## HOW TO COMPLETE THIS TASK
Exactness is required. Restate every entry as written.

----

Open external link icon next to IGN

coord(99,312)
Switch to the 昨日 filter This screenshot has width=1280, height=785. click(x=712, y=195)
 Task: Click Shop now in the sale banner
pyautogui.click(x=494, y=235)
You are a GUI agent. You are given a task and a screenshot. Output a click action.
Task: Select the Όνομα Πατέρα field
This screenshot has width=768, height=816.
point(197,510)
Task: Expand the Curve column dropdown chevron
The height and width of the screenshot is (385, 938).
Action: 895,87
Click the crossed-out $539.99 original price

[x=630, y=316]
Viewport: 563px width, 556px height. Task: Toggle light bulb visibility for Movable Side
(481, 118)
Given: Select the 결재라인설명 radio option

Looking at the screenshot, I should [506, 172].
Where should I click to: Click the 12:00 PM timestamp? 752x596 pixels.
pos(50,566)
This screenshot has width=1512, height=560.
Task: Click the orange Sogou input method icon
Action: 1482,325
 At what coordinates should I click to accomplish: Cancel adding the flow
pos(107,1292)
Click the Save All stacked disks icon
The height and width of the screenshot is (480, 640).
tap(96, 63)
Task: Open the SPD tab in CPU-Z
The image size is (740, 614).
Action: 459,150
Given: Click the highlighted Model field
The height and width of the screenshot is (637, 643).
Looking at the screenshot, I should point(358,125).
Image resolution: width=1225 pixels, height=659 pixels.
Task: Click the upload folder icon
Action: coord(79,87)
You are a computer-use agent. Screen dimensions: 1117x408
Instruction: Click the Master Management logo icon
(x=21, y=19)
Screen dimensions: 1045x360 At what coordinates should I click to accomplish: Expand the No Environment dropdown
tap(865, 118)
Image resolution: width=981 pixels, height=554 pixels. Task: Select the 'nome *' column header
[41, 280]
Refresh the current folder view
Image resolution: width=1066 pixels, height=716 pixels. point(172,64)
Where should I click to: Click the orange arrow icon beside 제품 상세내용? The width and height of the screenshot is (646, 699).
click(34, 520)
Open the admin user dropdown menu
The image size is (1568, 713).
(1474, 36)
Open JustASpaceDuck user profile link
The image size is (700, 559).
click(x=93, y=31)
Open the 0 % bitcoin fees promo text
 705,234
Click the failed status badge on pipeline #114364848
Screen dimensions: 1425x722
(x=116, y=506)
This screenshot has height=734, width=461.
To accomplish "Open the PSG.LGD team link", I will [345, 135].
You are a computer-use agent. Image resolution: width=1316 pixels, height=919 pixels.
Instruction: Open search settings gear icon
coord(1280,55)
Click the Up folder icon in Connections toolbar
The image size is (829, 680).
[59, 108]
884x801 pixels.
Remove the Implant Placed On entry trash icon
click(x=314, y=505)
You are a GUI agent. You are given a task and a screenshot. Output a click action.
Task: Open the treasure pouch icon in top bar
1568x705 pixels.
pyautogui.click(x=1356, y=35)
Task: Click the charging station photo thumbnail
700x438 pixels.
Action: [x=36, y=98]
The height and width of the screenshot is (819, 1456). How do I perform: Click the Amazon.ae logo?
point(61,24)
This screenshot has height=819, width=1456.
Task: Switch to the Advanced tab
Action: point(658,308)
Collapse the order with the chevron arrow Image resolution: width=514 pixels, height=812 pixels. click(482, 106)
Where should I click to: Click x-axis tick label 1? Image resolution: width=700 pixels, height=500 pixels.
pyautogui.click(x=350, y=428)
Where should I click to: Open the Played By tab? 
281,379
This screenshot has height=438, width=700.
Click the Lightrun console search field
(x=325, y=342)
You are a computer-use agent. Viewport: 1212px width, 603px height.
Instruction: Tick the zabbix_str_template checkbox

----

## FINISHED TASK
Open external link icon next to IGN

coord(99,312)
Switch to the 昨日 filter This screenshot has width=1280, height=785. click(x=712, y=195)
 Task: Click Shop now in the sale banner
pyautogui.click(x=494, y=235)
You are a GUI agent. You are given a task and a screenshot. Output a click action.
Task: Select the Όνομα Πατέρα field
This screenshot has width=768, height=816.
point(197,510)
Task: Expand the Curve column dropdown chevron
The height and width of the screenshot is (385, 938).
Action: 895,87
Click the crossed-out $539.99 original price

[x=630, y=316]
Viewport: 563px width, 556px height. Task: Toggle light bulb visibility for Movable Side
(481, 118)
Given: Select the 결재라인설명 radio option

Looking at the screenshot, I should [506, 172].
Where should I click to: Click the 12:00 PM timestamp? 752x596 pixels.
pos(50,566)
This screenshot has width=1512, height=560.
Task: Click the orange Sogou input method icon
Action: 1482,325
 At what coordinates should I click to accomplish: Cancel adding the flow
pos(107,1292)
Click the Save All stacked disks icon
The height and width of the screenshot is (480, 640).
tap(96, 63)
Task: Open the SPD tab in CPU-Z
The image size is (740, 614).
Action: 459,150
Given: Click the highlighted Model field
The height and width of the screenshot is (637, 643).
Looking at the screenshot, I should point(358,125).
Image resolution: width=1225 pixels, height=659 pixels.
Task: Click the upload folder icon
Action: coord(79,87)
You are a computer-use agent. Screen dimensions: 1117x408
Instruction: Click the Master Management logo icon
(x=21, y=19)
Screen dimensions: 1045x360 At what coordinates should I click to accomplish: Expand the No Environment dropdown
tap(865, 118)
Image resolution: width=981 pixels, height=554 pixels. Task: Select the 'nome *' column header
[41, 280]
Refresh the current folder view
Image resolution: width=1066 pixels, height=716 pixels. point(172,64)
Where should I click to: Click the orange arrow icon beside 제품 상세내용? The width and height of the screenshot is (646, 699).
click(34, 520)
Open the admin user dropdown menu
The image size is (1568, 713).
(1474, 36)
Open JustASpaceDuck user profile link
The image size is (700, 559).
click(x=93, y=31)
Open the 0 % bitcoin fees promo text
 705,234
Click the failed status badge on pipeline #114364848
Screen dimensions: 1425x722
(x=116, y=506)
This screenshot has height=734, width=461.
To accomplish "Open the PSG.LGD team link", I will [345, 135].
You are a computer-use agent. Image resolution: width=1316 pixels, height=919 pixels.
Instruction: Open search settings gear icon
coord(1280,55)
Click the Up folder icon in Connections toolbar
The image size is (829, 680).
[59, 108]
884x801 pixels.
Remove the Implant Placed On entry trash icon
click(x=314, y=505)
You are a GUI agent. You are given a task and a screenshot. Output a click action.
Task: Open the treasure pouch icon in top bar
1568x705 pixels.
pyautogui.click(x=1356, y=35)
Task: Click the charging station photo thumbnail
700x438 pixels.
Action: [x=36, y=98]
The height and width of the screenshot is (819, 1456). How do I perform: Click the Amazon.ae logo?
point(61,24)
This screenshot has height=819, width=1456.
Task: Switch to the Advanced tab
Action: point(658,308)
Collapse the order with the chevron arrow Image resolution: width=514 pixels, height=812 pixels. click(482, 106)
Where should I click to: Click x-axis tick label 1? Image resolution: width=700 pixels, height=500 pixels.
pyautogui.click(x=350, y=428)
Where should I click to: Open the Played By tab? 
281,379
This screenshot has height=438, width=700.
Click the Lightrun console search field
(x=325, y=342)
You are a computer-use agent. Viewport: 1212px width, 603px height.
Instruction: Tick the zabbix_str_template checkbox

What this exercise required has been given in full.